Putting the focus on feet
Published: 12 November 2024
National Diabetes Feet Day is November 12 and Townsville University Hospital (TUH) podiatrists are asking north Queenslanders living with diabetes to put a focus on their feet.
According to Diabetes Feet Australia it is estimated that 510,000 people nationally live with diabetes-related foot disease (DFD) and account for around 47,100 hospital admissions each year.
The Medical Journal of Australia describe it as the least known major health problem in the country.
Leg amputations caused by DFD is disproportionately 10-fold higher in regional areas when compared to metropolitan centres.
First Nations people are 30-times more likely to have diabetes-related lower limb amputations than non-First Nations people.
Townsville Hospital and Health Service has subsequently invested heavily in podiatry-led high risk foot services to help prevent complications.
Senior podiatrist Christine Hobbs said there are a myriad of reasons why a person living with diabetes could develop DFD.

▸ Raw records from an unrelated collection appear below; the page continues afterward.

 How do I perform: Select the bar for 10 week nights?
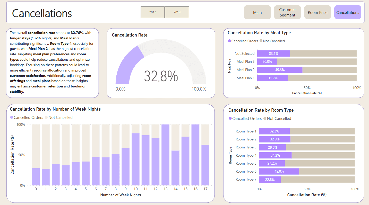coord(135,159)
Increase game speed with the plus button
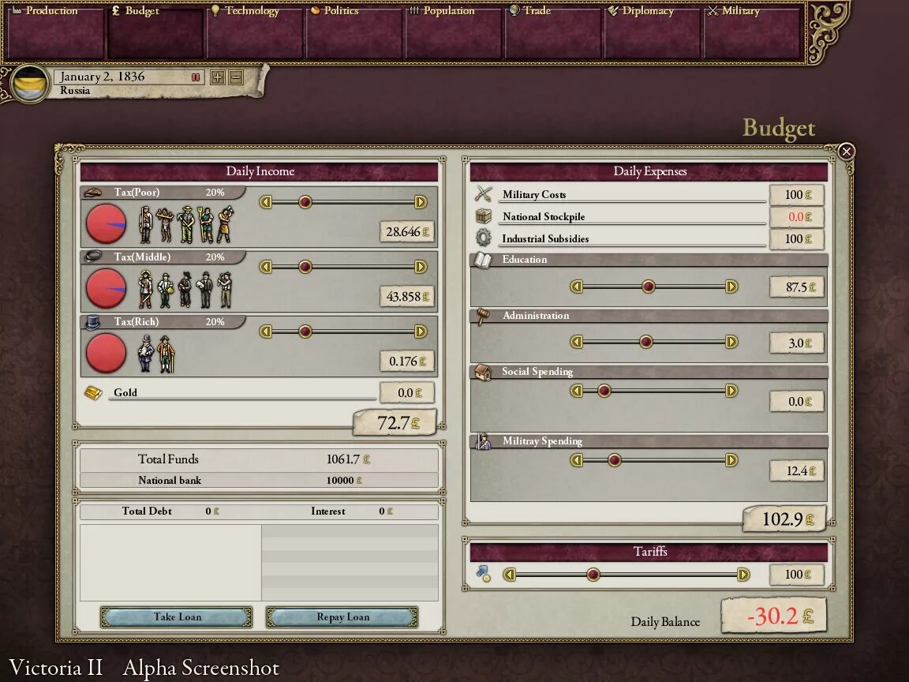 [218, 77]
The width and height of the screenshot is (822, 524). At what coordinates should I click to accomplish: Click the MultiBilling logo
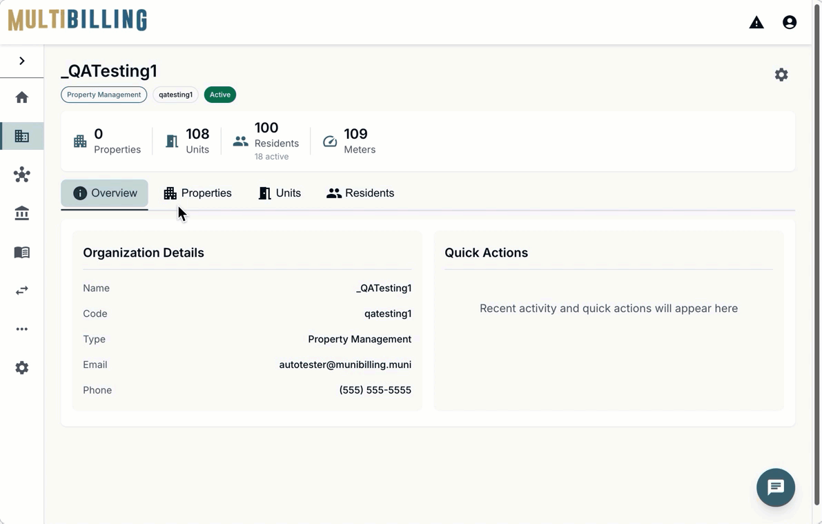77,21
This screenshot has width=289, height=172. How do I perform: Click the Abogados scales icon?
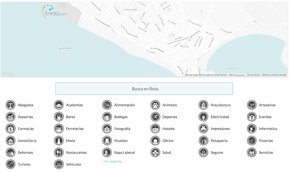point(10,105)
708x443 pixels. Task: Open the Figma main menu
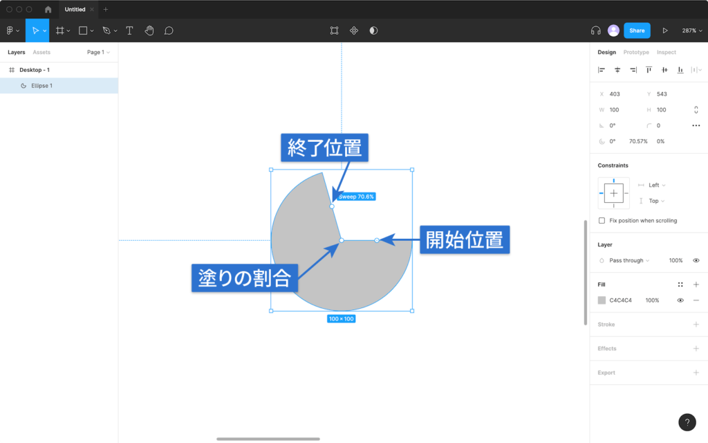(x=10, y=30)
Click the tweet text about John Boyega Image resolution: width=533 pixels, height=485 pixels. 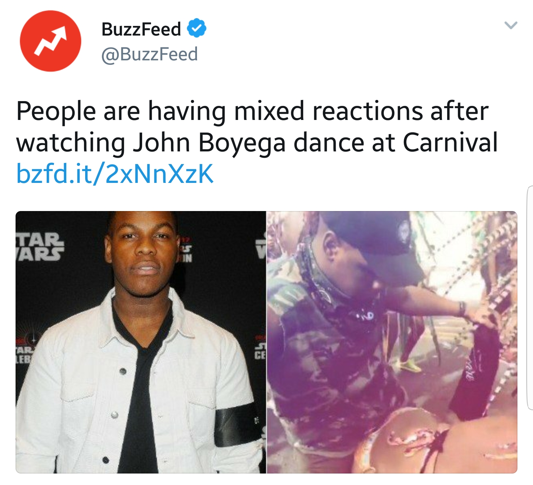click(257, 127)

“It’s most common amongst people with a long history of diabetes, where left unchecked over time complications can develop,” Ms Hobbs said.
“Things like being unable to feel your feet and having poor blood supply can cause foot ulcers which can then lead to the risk of infection and complications like amputation.
“DFD is a big burden on the health system that people aren’t really aware of and even some of our diabetic patients aren’t aware of how big the issue is.”
Ian Colquhoun from Alice River knows all too well how early detection of DFD saved him from further complications and an increased risk of amputation.
Following a visit to his GP, Mr Colquhoun was originally scheduled to get knee surgery but was referred to TUH endocrine high risk foot multidisciplinary team to assess an ulcer on his foot.
“The ulcer developed fairly quickly and luckily my GP got onto it straight away and referred me straight to the hospital,” Mr Colquhoun said.
Ms Hobbs said a range of factors needed to be assessed to determine the severity of Mr Colquhoun’s condition.
“We don’t just look at the patient’s feet, but we also look at how their diabetes is controlled from the food they eat and the blood supply to the area as well,” she said.
“If there is a high HbA1c (blood glucose) level, there’s a higher risk of complications and infections.
“We worked with the diabetes nurse practitioner and endocrinologist to help reduce the HbA1c level and then look at treating the ulcer through a range of different modalities.
“With Ian, we’re slowly transitioning him back into normal footwear and because of the work with the nurse practitioners he’s also had a drop in his HbA1c so overall it’s been a good outcome.
“We’re also looking at finally getting his knee surgery.”
Mr Colquhoun said he is thankful for the treatment and education he has received throughout his patient journey.
“I was lucky to get Christine, who led the team,” he said.
“I wasn’t aware of the range of treatments available, I got some really good advice on how to handle it, and the outcome was great.”
Ms Hobbs says footcare is vital for people living with diabetes and many foot problems are preventable.
“People with diabetes and symptoms like peripheral neuropathy means sometimes these patients can’t even feel their feet so most are not even aware there may be something wrong,” she said.
“A big part of preventing DFD is that daily foot care is important. Look down and look around your feet. With daily foot checks, annual foot screening, and recommended lifestyle changes, many people with diabetes can prevent DFD.
“If you become aware of any changes in temperature, sensitivity or if your feet show any sign of injury that becomes red or isn’t healing then see a health professional.”